On the Legacy of Communism

12.04.2014
On the Legacy of Communism
The history of communism combines heroes and monsters, great hopes and great horrors. So what are we, in the 21st century, to make of the legacy of communism? We must immediately recognize that communist regimes were, without exception, brutal dictatorships. The deliberate famine of 1932-1933 in Ukraine (the holodomor) alone killed several million people.
 

 

 

 

 

 Millions more were killed in the gulag or by the secret police. Meanwhile, forced labor was an official part of the plans for the industrialization of communist countries such as the Soviet Union or Bulgaria.

 

Perhaps some of the worst crimes can be blamed on particular sociopathic leaders—figures like Stalin or Causescu. But the potential for such crimes was not alien to the political system in whose name they were committed. Stalin may have been a monster, but communism was a system that had the potential to breed such monsters, in country after country. Even setting aside the mass killings and the forced labor system, communist countries were police states that abolished or restricted their citizens’ basic freedoms, such as the freedom of movement (either internally or internationally), and the freedoms of speech and association. As recently as a year ago Cubans needed special police permits (exit visas) to travel outside their own country.

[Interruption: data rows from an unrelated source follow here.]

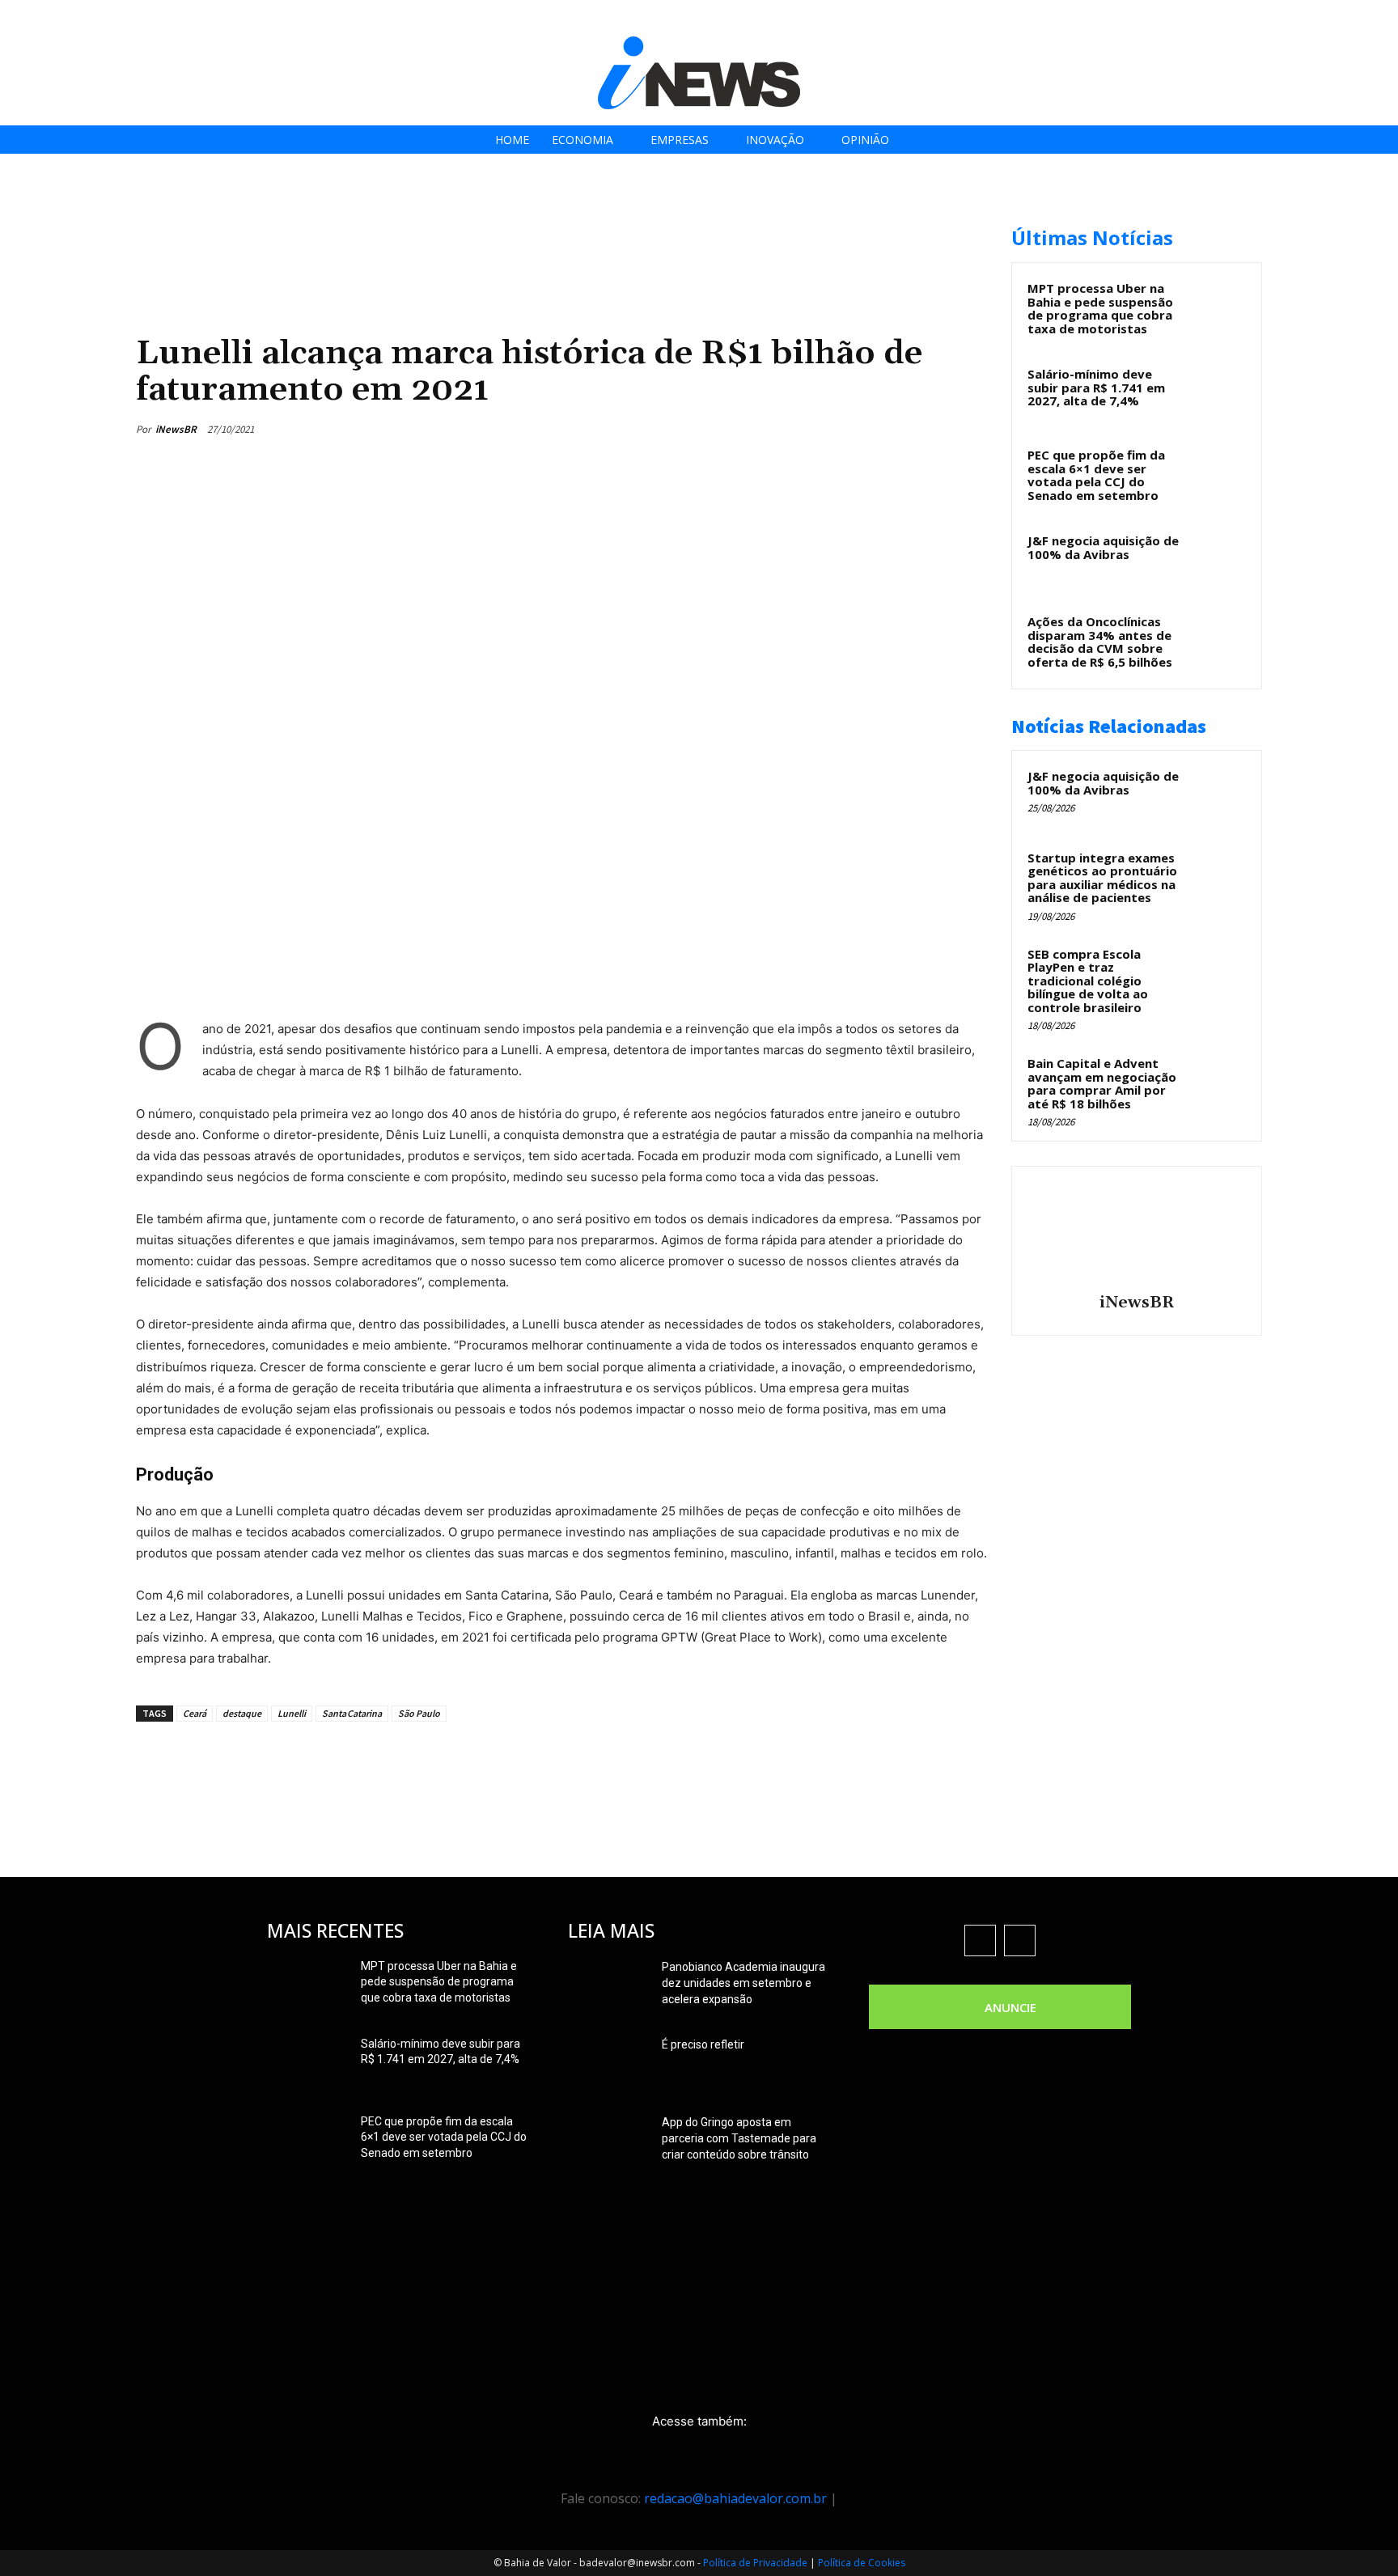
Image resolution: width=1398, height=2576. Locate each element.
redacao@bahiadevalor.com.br (735, 2498)
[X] (1333, 18)
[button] (1380, 17)
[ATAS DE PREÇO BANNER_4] (430, 219)
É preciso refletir (703, 2044)
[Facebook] (1260, 18)
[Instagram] (1296, 18)
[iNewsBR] (1136, 1232)
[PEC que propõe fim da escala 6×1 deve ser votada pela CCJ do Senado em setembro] (1217, 473)
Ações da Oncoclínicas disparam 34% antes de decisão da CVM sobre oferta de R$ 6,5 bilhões (1099, 641)
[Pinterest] (895, 429)
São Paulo (419, 1713)
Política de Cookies (861, 2563)
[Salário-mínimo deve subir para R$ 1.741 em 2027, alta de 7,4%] (1217, 392)
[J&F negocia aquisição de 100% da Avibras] (1217, 559)
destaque (241, 1713)
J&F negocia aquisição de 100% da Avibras (1103, 547)
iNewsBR (176, 429)
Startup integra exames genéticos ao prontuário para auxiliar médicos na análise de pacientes (1102, 877)
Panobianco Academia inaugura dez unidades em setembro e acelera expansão (743, 1983)
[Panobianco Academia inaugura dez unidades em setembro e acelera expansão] (608, 1987)
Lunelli (291, 1713)
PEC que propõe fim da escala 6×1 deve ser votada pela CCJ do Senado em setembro (1096, 475)
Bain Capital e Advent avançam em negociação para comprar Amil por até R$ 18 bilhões (1101, 1083)
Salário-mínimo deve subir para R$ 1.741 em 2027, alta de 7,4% (1096, 387)
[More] (970, 429)
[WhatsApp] (932, 429)
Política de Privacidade (755, 2563)
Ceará (194, 1713)
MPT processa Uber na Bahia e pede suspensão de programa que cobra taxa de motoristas (1100, 308)
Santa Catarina (352, 1713)
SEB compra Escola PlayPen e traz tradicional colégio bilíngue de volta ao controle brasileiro (1087, 980)
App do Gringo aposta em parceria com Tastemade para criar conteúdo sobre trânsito (739, 2138)
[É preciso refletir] (608, 2064)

The experience of communism means that the left has to abandon the idea of a centralized, state-run economy. In the absence of any alternative, the left has to endorse a role for markets

 

Workers in capitalist economies experience oppression and exploitation from their bosses. But the bosses’ power in a capitalist economy is limited: your boss can fire you, but he cannot throw you in jail. In state-run economies, your boss also runs the police, the justice system, and owns the house that you live in. The Leninist idea was that, since the Party controls the state, and the Party represents the workers, the communist economy would have no bosses. In reality, of course, the Party and its apparatchiks proved to be as greedy and ruthless as any capitalist boss.

 

Moreover, the idea of a centrally planned economy proved to be a fantasy. Even setting aside disastrous experiments like Mao’s “Great Leap Forward”—which led to the Great Chinese Famine of 1958-162 that killed around 30 million people—communist economies were spectacularly inefficient, leading to chronic shortages of basic goods. There is simply no way for a bureaucracy to collect and process the information required to run the economy of a country effectively (not even with fancy computers).

 

The lesson for the left here is that there are no grounds for nostalgia for communism as a political system. The failures of communism are not historical accidents that could have been avoided, if only Stalin had lost out in the struggle to succeed Lenin, or if only Germany had had a successful revolution in the 1920s. There is no way that communism in the 20th century could have succeeded.

 

The experience of communism means that the left has to abandon the idea of a centralized, state-run economy. In the absence of any alternative, the left has to endorse a role for markets. But this does not mean that the communist or Marxist tradition has nothing to offer to the contemporary left. The mainstream social-democratic left tends to focus exclusively on defending and expanding the welfare state. What is missing is an examination of the structures of power in contemporary capitalist societies, including not only corporations but the state itself. This is where the Marxist tradition can help.

 

To begin with, as Marxists point out, political power is inseparable from economic power, and economic power is measured primarily not in monetary income, but in ownership of the means of production. It is not that capitalists have political power because they have money; rather, they have money because they have control over crucial parts of the economy, and can use that control to earn income. And their control over parts of the economy is also what gives them political power: no politician is willing to go against the whims of the “job creators”, after all.

 

For this reason, a society in which ownership of the means of production is concentrated in the hands of few capitalists is not likely to be a politically equal society, or a real democracy. So it should still be a goal of the left to make ownership of the means of production as wide as possible.[1] Asserting state control over the entire economy is not the answer to this, because—as the experience of state-run economies in the 20th century showed—it merely replaces one set of bosses with another. But there are other ideas: for example, forms of collective ownership such as cooperatives or worker-owned companies are possibilities.

 

Furthermore, as Marxists point out, wage labor is itself a power relation, which, especially at times of high unemployment, is heavily tilted against the worker. Workers often experience their workplaces as alienating and oppressive, but have no realistic option of quitting their jobs.

 

Moreover, as technology advances, society does not need so much human labor: the excess supply of human labor only serves to lower wages and boost corporate profits. At the same time, as technology makes our societies more productive, we can more easily afford to make sure that people have the freedom to choose whether to continue working in their oppressive work environments or not. The left should promote alternatives to wage labor—most obviously, by pushing for a universal guaranteed income.

 

These proposals are certainly much less ambitious than the utopian dreams of 20th Century communism. But they are enough to keep us busy.

 



[1] The great political philosopher John Rawls (by no means a Marxist) made a similar point in “A Theory of Justice”, suggesting a “property-owning democracy”.